Les dernières pages de nos bibles font écho aux premières : on retrouve un fleuve qui sort de La Ville, comme celui qui sort du jardin d’Eden. On retrouve aussi l’arbre de vie au milieu, mais cette fois, il est seul, il n’est plus accompagné de l’arbre de la connaissance du bien et du mal qui avait causé la chute. Et l’auteur renforce « il n’y aura plus de malédiction » (22,3): la sentence qui interdisait l’accès au paradis est annulée.

Ce vers quoi nous allons, n’est pas une lente amélioration de l’histoire, mais une nouvelle création. C’est déjà rassurant, parce que quand je regarde le monde, je ne vois pas vraiment l’amélioration au fur et à mesure des siècles. La Bonne nouvelle que j’entends encore, c’est que cette fin de l’histoire ne dépend pas de nous, ce n’est pas à nous de réaliser cette nouvelle terre et ces nouveaux cieux : faire confiance à la force de notre Dieu créateur.

Et ce n’est pas un retour aux origines : ce n’est pas un jardin, mais une ville. Comme pour dire : il y a eu toute une histoire, votre histoire et c’est avec elle que je crée à neuf.

Notez ensuite la surprenante absence de temple. Dieu demeure dans la Ville ; tous seront en sa présence. Il sera pleinement « Dieu avec nous ».

Et si Ezéchiel (37, 27-28) annonçait : « Ma demeure sera auprès d’eux ; je serai leur Dieu ; ils seront mon peuple. » Ici, l’annonce s’élargit à toutes les nations : « ils seront ses peuples »(21,3) et lui sera « Dieu qui est avec eux » !
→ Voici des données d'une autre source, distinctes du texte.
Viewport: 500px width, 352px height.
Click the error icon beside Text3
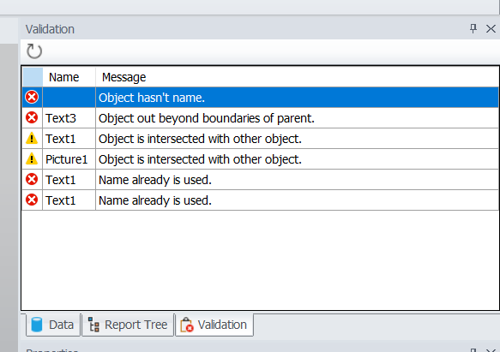[32, 118]
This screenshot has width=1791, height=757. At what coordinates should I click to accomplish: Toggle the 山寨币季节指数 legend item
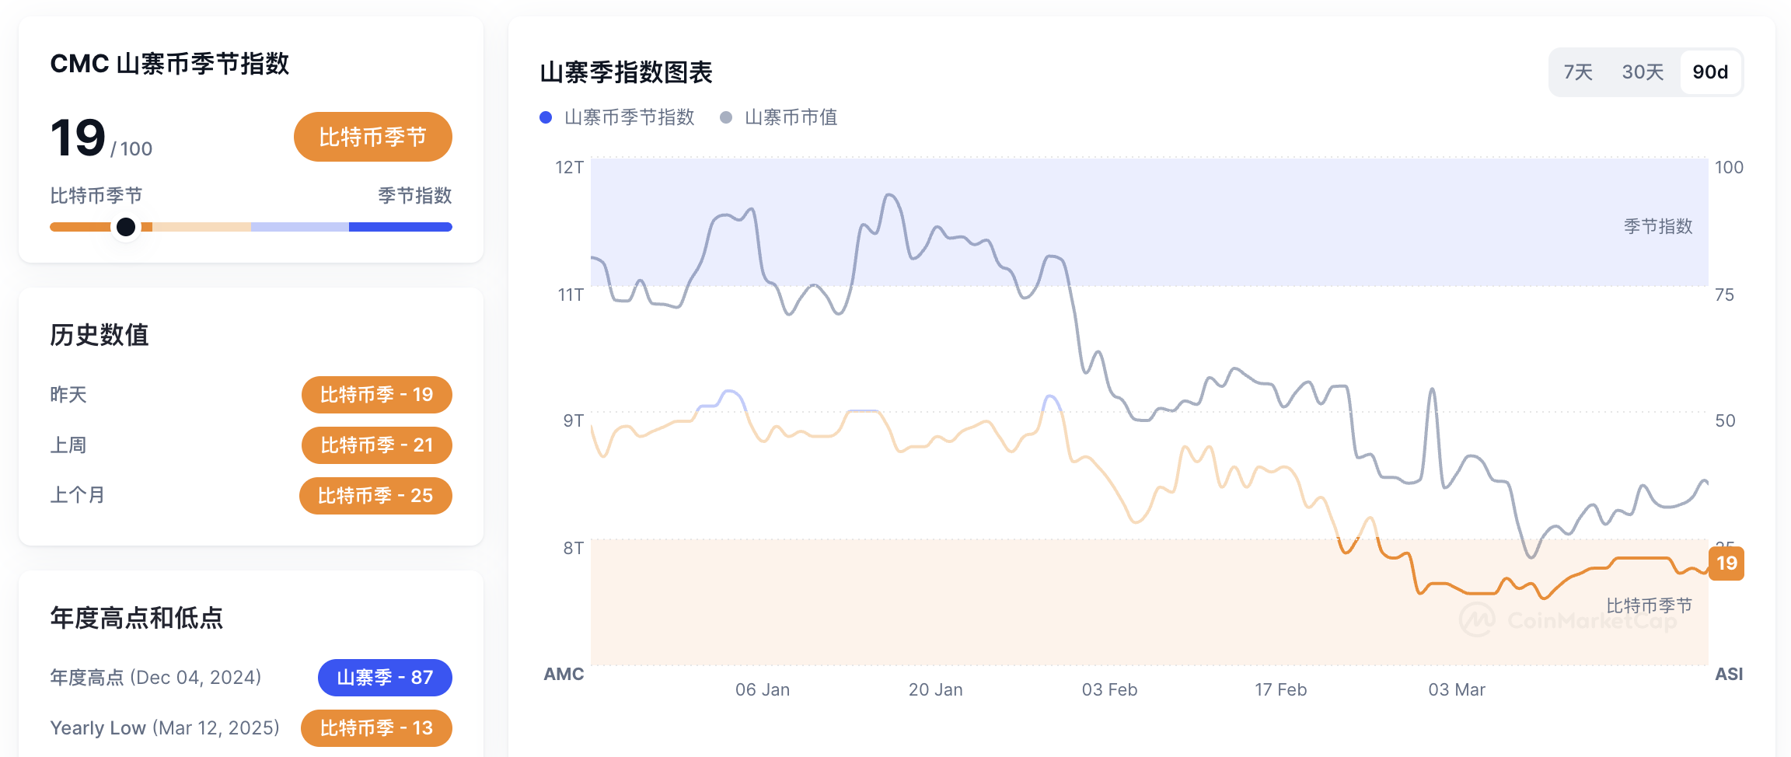pyautogui.click(x=618, y=117)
Les portes constamment ouvertes ne protègent pas la ville, mais donnent accès et accueil à ceux qui viennent d’ailleurs, aux nations qui apporteront leur gloire et leur honneur (24.26), la richesse de leur spiritualité .

L’arbre de vie au bord du fleuve qui porte son fruit chaque mois fait aussi référence à Ez 47 où l’eau sort du Temple en 4 rivières qui deviennent des fleuves, au bord desquels poussent des arbres qui donnent des fruits tous les mois. Peut-on mieux parler des bienfaits qui poussent quand nous sommes bien enracinés dans la présence de Dieu ?

Cette présence de Dieu que nous pouvons déjà savourer maintenant et en porter les fruits dans nos vies.

Et le feuillage de l’arbre de vie ? Il sert à la guérison des nations

Tenez bon dans la foi, nous dit Jean, c’est ce qui compte maintenant et en fin de compte aussi. Oui, il y a le mal que nous faisons et le mal que nous subissons. Mais non, ce n’est pas cet horizon qui nous attend.

Le Christ est plus fort, plus grand et nous invite à une proximité de son amour qui fera fondre tout ce qui fait mal.

C’est à cette espérance que l’Apocalypse nous invite.